* [Entries supplied]
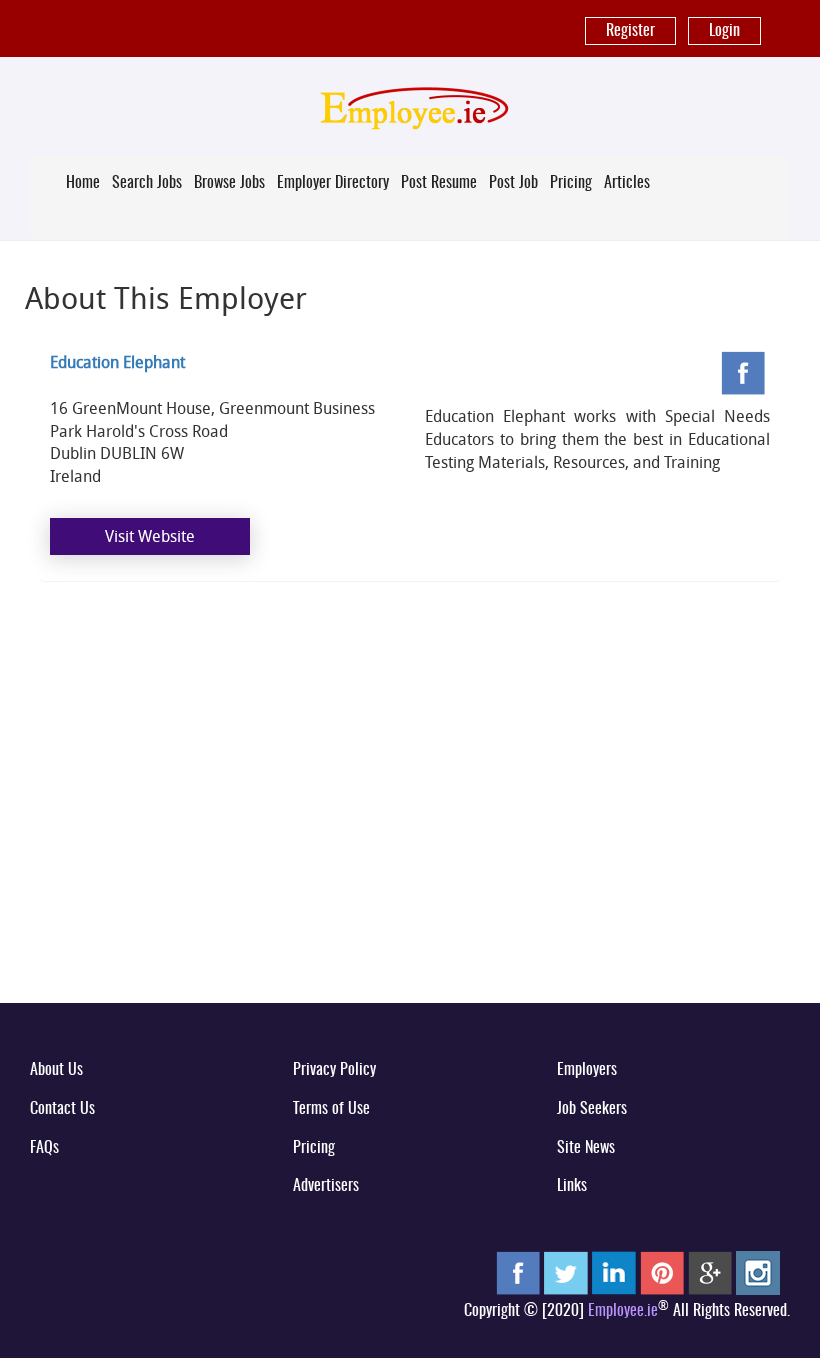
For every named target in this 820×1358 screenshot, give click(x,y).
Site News (586, 1148)
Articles (627, 183)
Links (572, 1186)
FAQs (44, 1148)
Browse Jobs (229, 183)
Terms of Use (331, 1109)
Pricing (571, 183)
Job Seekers (592, 1109)
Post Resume (439, 183)
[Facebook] (745, 374)
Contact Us (62, 1109)
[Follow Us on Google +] (710, 1273)
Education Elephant (117, 362)
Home (83, 183)
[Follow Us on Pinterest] (662, 1273)
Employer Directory (333, 183)
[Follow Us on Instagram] (758, 1273)
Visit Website (150, 536)
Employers (587, 1070)
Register (630, 31)
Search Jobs (147, 183)
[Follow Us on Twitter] (566, 1273)
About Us (56, 1070)
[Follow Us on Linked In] (614, 1273)
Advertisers (326, 1186)
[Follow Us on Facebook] (518, 1273)
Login (724, 31)
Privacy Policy (334, 1070)
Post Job (513, 183)
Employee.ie (623, 1311)
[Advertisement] (410, 831)
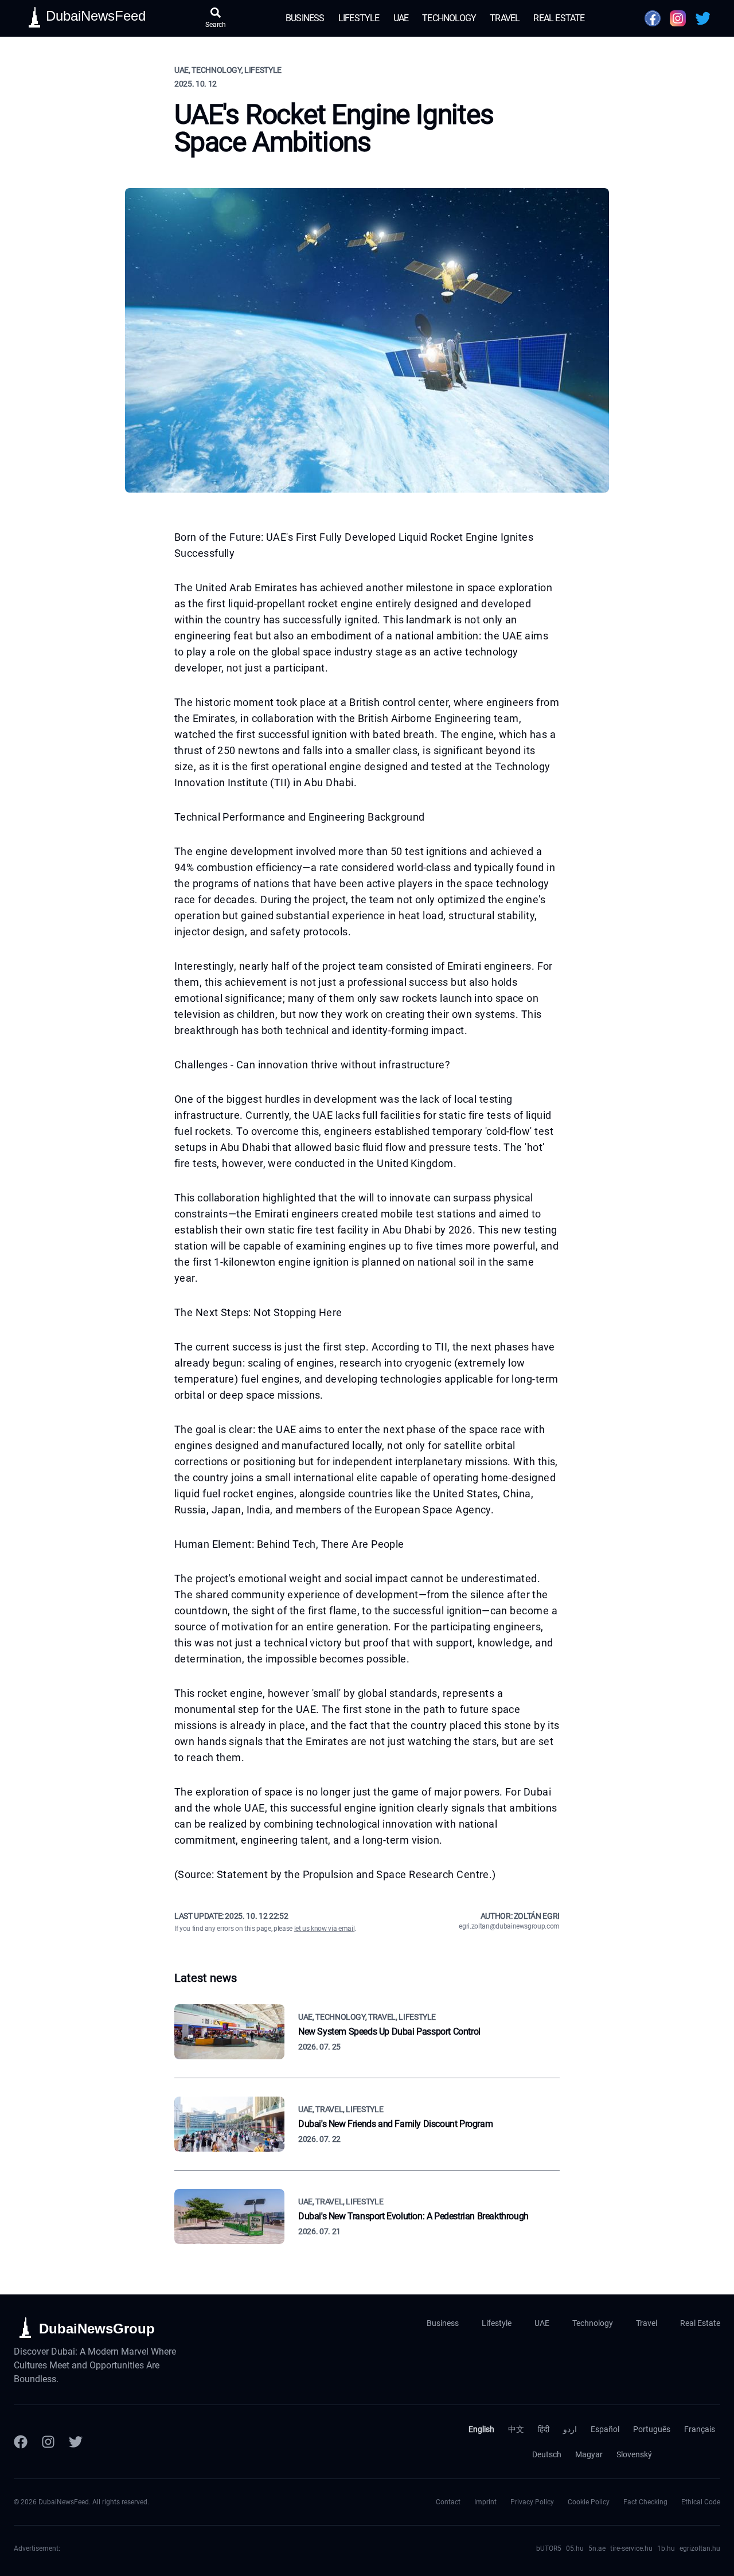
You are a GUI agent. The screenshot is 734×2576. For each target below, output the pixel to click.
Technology (449, 18)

* [What you have to do] Find the word "screenshot" in the entries above, then copy each line that holds it.

* [Written solution]
For every named target in this 820×1358 screenshot, give click(x,y).
You are a GUI agent. The screenshot is 734×2576. For each target below, output the pixel to click.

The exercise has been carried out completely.